Key ingredients to success include having the right technology and a safe and equitable platform for patients. Patients don’t necessarily need face-to-face appointments. The readings they send come through to our dashboard and we can intervene accordingly. Not only does this save the patient time and is more convenient, but it also saves clinicians’ time and helps reduce the environmental impact of the NHS.

Accompanying digital tools for patients, like vital sign monitoring, education, courses, symptom-tracking, and medication diaries are also catalysing the culture of people getting to know their health conditions and making positive lifestyle changes.

Crystal said:

The technology supports different parts of our workforce, including nonclinical roles like health coaches, care coordinators and health care assistants, to manage demand in a different way, escalate when necessary and tailor care effectively according to need.

Benefits and impact

More than 31,000 blood pressure readings have been recorded by more than450 patients since the project fully launched in March 2022.
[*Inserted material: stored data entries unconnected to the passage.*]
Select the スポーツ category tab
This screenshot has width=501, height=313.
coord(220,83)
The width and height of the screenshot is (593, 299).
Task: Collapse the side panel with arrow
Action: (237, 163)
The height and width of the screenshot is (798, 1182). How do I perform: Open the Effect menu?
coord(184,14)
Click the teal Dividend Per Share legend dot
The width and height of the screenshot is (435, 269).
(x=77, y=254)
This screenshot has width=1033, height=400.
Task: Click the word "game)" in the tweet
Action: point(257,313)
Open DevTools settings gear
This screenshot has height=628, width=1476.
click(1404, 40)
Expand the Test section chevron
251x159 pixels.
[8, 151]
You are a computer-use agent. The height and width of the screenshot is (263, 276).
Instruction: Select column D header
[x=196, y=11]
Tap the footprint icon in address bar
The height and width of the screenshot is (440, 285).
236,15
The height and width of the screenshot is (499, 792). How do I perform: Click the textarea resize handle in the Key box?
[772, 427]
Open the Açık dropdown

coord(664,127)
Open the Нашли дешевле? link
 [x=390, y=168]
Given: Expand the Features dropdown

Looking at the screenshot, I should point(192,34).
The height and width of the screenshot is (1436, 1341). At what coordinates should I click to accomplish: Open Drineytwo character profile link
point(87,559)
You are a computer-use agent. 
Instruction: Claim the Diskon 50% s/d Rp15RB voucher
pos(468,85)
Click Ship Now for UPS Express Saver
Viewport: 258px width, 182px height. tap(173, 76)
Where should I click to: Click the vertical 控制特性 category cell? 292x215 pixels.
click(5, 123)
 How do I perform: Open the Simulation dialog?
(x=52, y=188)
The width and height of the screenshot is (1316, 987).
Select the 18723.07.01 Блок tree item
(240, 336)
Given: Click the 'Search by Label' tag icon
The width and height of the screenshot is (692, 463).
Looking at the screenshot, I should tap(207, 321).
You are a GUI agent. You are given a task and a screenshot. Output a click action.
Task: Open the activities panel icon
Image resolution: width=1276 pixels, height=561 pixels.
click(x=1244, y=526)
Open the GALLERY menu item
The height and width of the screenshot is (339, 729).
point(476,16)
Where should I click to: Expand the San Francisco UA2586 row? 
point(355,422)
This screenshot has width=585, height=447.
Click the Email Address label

Patient testimonials include:

Using the app has encouraged me to make improvements.
It’s good seeing my blood pressure and being able to monitor it and watch the progress.
I’ve used the tips to improve my lifestyle. I’ve reduced red meat and salt.

Early data suggests this work has reduced the number of GP visits and improved management of a patient’s condition through access to diagnostic blood pressure readings.

Crystal said:

One example of BP@Home impact is a patient who submitted five uncontrolled readings over their monitoring week. Previously, each would have required a 15-minute clinical appointment to review and provide an updated medication plan, resulting in a total time of 1hr 15minutes. The new process meant the medication changes happened virtually with only one clinical appointment required.

Since the project launched to July 2022, the programme has also reported:

  • 55% cost saving on patient appointments, by optimising GP and workforce activity and time per patient
  • 45% reduction in hypertension patient appointments
  • A productivity value increase of £181,000

Crystal said:

Due to the way our health system works across organisations there is not always coded data, or the quality of consistent coding of data, to show impact, so it is vital we hear from partners. For instance, one practice case study shows a patient had submitted dangerously high blood pressures that we would refer to as malignant. Had he not submitted those readings and the clinician received the urgent alert via the dashboard he was at incredibly elevated risk for CVA (stroke), but this was prevented with the initiation of antihypertensive therapy by his GP.